RocksDB in local vs NVMe-oF environment


Overview

We would like to know how much impact NVMe-oF (NVMe-over-fabrics) have on real-world database applications. Let's use the RocksDB performance benchmark for both local NVMe SSD and remote NVMe-oF setups to answer this question.


Setup

For NVMe-oF, we use Mellanox NIC cards for 56Gbps Ethernet connecting two servers. Clone and install RocksDB from the github page. Follow the installation instructions here and make sure to use version 6.0.1 and do the release build via 'git checkout v6.0.1; make release'. For each of the local and remote NVMe-oF setups, we use a single NVMe SSD. Two types of SSDs, TLC NAND SSD and Optane SSD, are used to see if faster storage hardware produces different test results. The specification of the server that runs RocksDB benchmark over local NVMe SSD and NVMe-oF target are:

  • CPU: 48 logical core Intel(R) Xeon(R) Gold 6126 CPU @ 2.60GHz

  • DRAM: 64 GB DDR4

  • 1.8 TB TLC flash NVMe SSD / 480GB Optane SSD

  • Filesystem: EXT4


Benchmark test

We use the benchmark test for flash storage described in the RocksDB github wiki page. The summary of five benchmark tests are:

  • T1. Bulk Load of keys in Random Order - The keys are inserted in random order. The database is empty at the beginning of this benchmark run and gradually fills up. All files are loaded to L0 and then get merge-sorted into L1.

  • T2. Bulk Load of keys in Sequential Order - The keys are inserted in sequential order. The database is empty at the beginning of this benchmark run and gradually fills up. Multi-threaded compactions occur at multiple levels simultaneously.

  • T3. Random Write - Two billion keys are randomly overwritten into the database. DB created from T2 is used in the beginning. The test is single threaded while compaction is done in parallel with 20 threads.

  • T4. Random Read - Measure the random read performance of a database with one billion keys. Random read is carried out by a single thread.

  • T5. Multi-threaded Read and Single-threaded Write - Randomly read 100 million keys out of database with 8B keys and ongoing updates to existing keys. There are 32 dedicated random read threads. A separate thread issues writes to the database at its best effort.

For all test cases from T1 to T5, we reduced the data size to 1/10 because the original 8 billion key values worth 3.2TB data size is too big for our single NVMe SSD setup. Table 2 presents performance measurements from the local TLC NAND SSD setup. Note that each test is best characterized by different performance metrics as indicated by the populated table entries.

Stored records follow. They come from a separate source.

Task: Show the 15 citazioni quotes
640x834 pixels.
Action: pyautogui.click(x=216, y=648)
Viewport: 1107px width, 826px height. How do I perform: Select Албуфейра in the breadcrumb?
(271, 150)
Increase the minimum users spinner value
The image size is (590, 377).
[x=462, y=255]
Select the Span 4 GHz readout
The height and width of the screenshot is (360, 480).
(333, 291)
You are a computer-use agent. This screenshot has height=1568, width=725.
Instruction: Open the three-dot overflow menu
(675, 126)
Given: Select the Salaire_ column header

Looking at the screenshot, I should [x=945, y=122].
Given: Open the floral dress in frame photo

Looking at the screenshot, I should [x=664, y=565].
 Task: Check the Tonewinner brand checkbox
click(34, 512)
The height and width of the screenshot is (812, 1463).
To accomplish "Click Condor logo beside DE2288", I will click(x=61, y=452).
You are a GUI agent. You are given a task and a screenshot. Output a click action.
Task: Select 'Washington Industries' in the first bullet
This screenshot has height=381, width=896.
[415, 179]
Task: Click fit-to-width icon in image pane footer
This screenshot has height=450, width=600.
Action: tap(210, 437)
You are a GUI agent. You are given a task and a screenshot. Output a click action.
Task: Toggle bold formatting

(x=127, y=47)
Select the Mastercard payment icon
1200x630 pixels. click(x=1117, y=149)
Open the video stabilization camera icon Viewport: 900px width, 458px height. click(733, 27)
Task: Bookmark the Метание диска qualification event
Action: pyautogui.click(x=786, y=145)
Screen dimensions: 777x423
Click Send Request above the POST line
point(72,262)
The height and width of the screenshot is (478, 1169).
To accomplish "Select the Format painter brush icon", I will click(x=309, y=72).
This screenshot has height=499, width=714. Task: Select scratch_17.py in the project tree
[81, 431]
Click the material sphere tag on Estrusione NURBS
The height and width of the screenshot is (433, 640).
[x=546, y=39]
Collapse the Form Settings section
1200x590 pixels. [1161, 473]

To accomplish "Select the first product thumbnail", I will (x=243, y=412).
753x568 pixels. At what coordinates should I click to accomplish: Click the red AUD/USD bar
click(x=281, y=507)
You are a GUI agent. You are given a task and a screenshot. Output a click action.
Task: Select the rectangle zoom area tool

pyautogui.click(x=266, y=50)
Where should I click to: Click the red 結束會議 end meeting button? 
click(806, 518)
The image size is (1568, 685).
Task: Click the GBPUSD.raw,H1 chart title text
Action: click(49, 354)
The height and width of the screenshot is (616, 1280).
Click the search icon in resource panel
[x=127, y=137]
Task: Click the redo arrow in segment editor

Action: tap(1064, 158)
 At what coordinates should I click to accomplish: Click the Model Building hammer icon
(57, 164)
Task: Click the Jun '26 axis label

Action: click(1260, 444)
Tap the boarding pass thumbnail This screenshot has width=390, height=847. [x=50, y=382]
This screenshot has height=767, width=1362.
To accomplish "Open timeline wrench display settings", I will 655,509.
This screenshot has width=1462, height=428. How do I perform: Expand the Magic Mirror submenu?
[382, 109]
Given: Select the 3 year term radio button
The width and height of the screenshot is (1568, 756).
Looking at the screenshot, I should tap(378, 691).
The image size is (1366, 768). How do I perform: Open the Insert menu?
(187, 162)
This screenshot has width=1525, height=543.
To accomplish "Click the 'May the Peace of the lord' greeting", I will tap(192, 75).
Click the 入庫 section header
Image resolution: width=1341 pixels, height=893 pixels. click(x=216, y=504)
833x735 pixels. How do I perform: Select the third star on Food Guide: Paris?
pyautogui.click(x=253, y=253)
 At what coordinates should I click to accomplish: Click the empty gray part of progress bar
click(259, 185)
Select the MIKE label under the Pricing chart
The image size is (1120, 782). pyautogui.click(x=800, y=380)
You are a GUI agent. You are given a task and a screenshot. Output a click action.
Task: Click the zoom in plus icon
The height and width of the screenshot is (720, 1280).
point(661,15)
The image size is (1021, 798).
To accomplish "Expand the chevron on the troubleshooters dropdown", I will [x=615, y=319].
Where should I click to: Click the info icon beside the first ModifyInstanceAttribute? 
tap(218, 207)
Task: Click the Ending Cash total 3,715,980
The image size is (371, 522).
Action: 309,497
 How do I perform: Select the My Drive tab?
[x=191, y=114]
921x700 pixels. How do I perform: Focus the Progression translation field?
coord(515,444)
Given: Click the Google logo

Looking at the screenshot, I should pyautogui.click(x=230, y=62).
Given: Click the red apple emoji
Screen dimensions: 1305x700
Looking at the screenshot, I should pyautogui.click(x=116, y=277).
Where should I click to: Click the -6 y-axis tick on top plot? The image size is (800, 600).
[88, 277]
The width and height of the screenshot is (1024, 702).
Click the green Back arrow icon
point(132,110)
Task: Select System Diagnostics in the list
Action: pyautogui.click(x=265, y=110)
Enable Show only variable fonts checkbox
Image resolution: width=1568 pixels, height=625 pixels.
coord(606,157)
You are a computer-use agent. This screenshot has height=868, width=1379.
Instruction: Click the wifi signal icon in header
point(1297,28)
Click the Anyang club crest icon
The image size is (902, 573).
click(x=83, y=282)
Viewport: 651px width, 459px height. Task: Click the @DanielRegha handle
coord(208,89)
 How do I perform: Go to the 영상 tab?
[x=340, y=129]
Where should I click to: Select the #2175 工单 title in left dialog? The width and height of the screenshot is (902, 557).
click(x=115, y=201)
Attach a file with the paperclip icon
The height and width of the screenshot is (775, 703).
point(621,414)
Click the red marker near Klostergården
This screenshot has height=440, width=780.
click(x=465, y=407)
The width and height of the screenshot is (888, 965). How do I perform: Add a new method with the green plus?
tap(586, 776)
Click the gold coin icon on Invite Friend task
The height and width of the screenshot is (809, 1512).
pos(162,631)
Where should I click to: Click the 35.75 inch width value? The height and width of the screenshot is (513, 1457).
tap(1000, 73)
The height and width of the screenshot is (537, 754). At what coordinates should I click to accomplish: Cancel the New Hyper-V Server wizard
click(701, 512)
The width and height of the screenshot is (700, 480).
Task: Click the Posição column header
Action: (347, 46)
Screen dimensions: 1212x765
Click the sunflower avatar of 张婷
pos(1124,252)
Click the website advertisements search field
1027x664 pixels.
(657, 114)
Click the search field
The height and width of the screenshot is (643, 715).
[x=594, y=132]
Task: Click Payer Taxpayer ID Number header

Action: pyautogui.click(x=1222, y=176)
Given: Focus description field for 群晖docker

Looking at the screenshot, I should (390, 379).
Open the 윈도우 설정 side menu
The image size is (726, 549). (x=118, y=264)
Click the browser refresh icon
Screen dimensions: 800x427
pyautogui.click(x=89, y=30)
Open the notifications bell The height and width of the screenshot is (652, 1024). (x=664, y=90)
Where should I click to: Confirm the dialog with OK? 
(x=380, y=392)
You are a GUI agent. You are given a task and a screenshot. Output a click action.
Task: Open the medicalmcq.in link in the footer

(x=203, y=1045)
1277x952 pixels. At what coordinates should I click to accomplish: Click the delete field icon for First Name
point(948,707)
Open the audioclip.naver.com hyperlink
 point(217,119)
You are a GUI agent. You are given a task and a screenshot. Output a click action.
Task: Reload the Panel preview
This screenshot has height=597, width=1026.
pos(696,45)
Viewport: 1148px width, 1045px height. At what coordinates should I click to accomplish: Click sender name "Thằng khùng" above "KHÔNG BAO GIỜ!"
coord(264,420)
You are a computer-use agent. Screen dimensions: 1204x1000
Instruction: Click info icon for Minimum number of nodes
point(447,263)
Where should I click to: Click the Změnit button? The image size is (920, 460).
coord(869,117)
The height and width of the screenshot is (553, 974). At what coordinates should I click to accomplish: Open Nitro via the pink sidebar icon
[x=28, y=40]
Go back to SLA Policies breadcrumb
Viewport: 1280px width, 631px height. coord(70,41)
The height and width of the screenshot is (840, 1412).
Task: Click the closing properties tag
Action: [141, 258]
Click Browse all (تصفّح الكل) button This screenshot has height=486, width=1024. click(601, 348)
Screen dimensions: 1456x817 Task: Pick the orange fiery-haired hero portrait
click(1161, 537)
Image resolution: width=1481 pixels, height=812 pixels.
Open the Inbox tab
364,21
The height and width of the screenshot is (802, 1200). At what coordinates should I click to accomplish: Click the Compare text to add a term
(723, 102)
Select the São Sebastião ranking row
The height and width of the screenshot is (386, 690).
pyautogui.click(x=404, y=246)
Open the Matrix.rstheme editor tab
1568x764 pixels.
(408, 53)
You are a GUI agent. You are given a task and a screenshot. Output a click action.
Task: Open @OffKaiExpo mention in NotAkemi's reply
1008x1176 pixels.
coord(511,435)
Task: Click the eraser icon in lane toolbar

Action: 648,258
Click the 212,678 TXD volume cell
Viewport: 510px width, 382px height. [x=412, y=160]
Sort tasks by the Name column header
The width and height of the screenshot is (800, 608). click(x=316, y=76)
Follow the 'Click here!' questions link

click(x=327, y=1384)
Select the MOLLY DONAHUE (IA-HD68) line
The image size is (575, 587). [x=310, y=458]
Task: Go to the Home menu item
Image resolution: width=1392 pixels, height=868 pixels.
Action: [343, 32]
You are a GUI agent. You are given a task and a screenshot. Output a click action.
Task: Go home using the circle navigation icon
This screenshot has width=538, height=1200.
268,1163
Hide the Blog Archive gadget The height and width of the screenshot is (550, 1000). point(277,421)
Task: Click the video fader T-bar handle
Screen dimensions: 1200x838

Considering the reduced data size and different system parameters such as the number of SSDs, we can see that our numbers are reasonable compared to the numbers published at the github wiki page (Table 1). We observe at most a single order difference over multiple metrics. Therefore these results can be regarded as a sanity check pass.


Table 1. Published performance from RocksDB github wiki

Table 2. Performance of local TLC NAND NVMe SSD

Now let's compare the results from local NVMe and remote NVMe-oF setup for TLC NAND SSDs. NVMe-oF numbers in Table 3 are consistently worse but with fairly small differences, approximately from 0.3% to 20% (Table 4). This meets our expectation because NVMe-oF over RDMA is supposed to add very little latency compared to local PCIe NVMe interfaces.


Table 3. Performance of NVMe-oF TLC NAND SSD

Table 4. NVMe-oF / Local ratios for TLC NAND SSD

We wondered how RocksDB benchmark would perform on faster SSD devices. As you can see in Table 5 and 6, Optane SSD excels in T4 - Random Read. This aligns with Optane SSD's well known, much lower random read latency than TLC NAND flash devices. Throughput and write numbers are expected to be similar between the TLC NAND and Optane SSDs.


Table 5. Performance of local Optane NVMe SSD

Table 6. Optane / TLC NAND SSD ratios for local setup

Our final table is nvmf/local ratios for Optane SSD. This setup also shows consistently better numbers for the local setup but again small differences in the range of under 0.1% to about 11%.

Table 7. NVMe-oF / Local ratios for Optane NVMe SSD

Conclusion

We showed that NVMe-oF over RDMA adds very little latency to local PCIe NVMe interfaces over two different SSD types. Pooling multitudes of NVMe SSDs and exposing them over NVMe-oF shall benefit from disaggregations while providing a similar level of application performance. The RocksDB benchmark in our comparison tests certainly proves this point.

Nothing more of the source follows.